幕間劇 エピソード2

 窟拓村にはかつて二つに分かれていた。

 二つの派閥があったからだ。

 先代村長がリーダーだった急進派と、葵の一族とそのシンパたちが率いる保守派。

 強硬手段や表だった抗争はなかったが、村全体がギスギスしていた。

 だが、それは、保守派のほとんどはあの二十年前の火災で亡くなったため、自然消滅。

 村も先代村長をリーダーに建て直され、めんだし大祭を行えられるぐらいの村人たちは協力し合えるぐらい心に余裕もできた。

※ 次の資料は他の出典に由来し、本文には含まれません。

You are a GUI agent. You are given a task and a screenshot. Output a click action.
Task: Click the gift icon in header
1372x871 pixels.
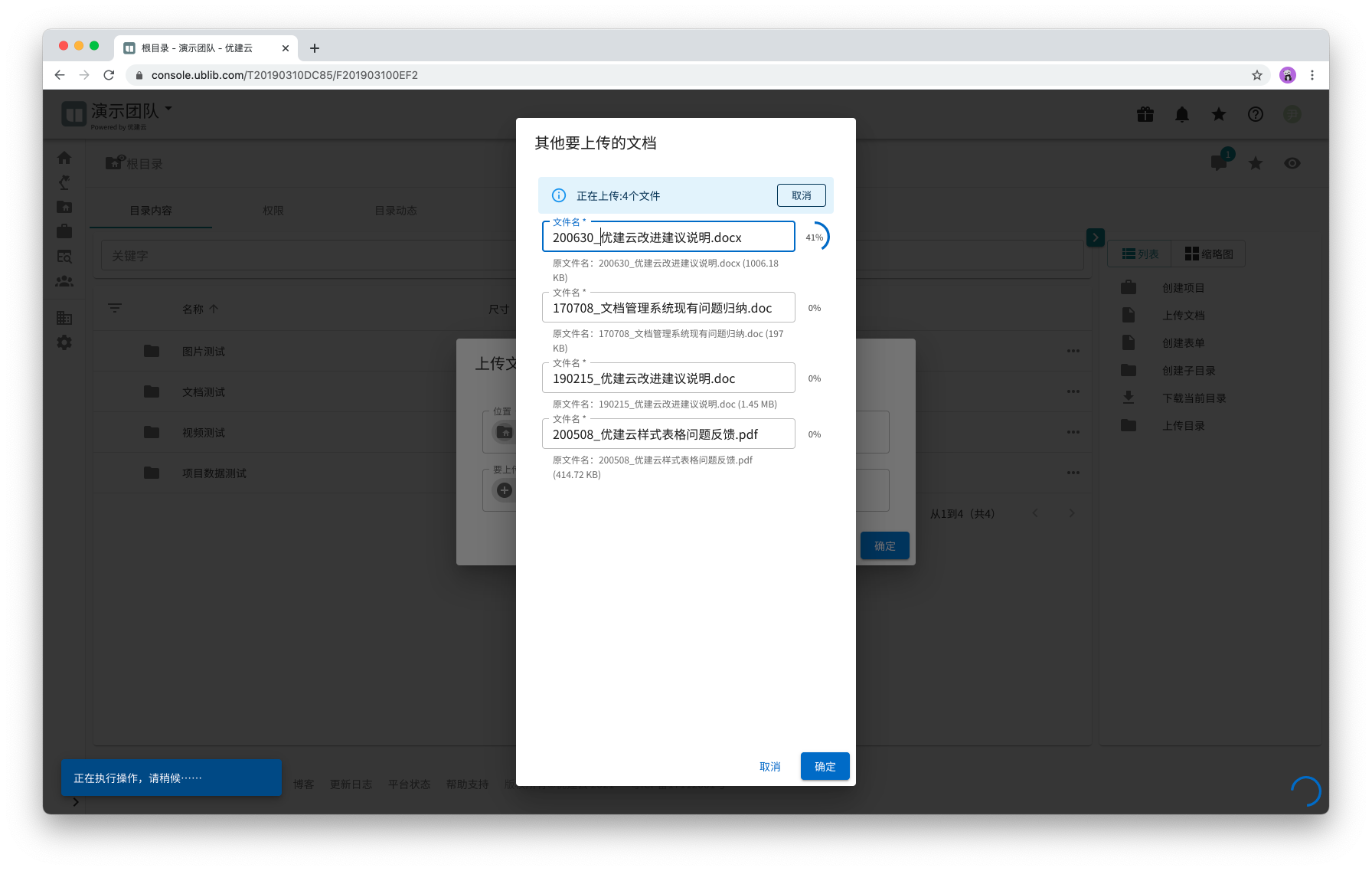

 当初、急進派に疑いの目が向けられたものだが、証拠もなく、むしろあのオカルト的な火災事故は、保守派による自作自演の自業自得なのではないかとされた。

 めんだし大祭という特別な日に『奇跡』を演出し、村人からより強い信望を得ようと、わざと窟拓神社周辺を放火。見た目を派手に被害を最小限にするように火の回りを調整したところまではよかったが、一酸化炭素中毒を計算に入れていなかったため死亡という、お粗末な説だ。

 だが、これが一番現実味があるのも事実。

 もともと過激なパフォーマンスにするつもりだったのだから、窟拓神社周辺の防火設備はほぼ完ぺきだったし、火災発見後の消火活動は思った以上に楽であったのも事実だった。

 ただし、『作られた奇跡』のために行動する予定だった保守派のほとんどが一酸化炭素中毒で死んだ。そのため、本来彼らがするはずだった消火活動もできなくなり、飛び火が死体に付着、炎上。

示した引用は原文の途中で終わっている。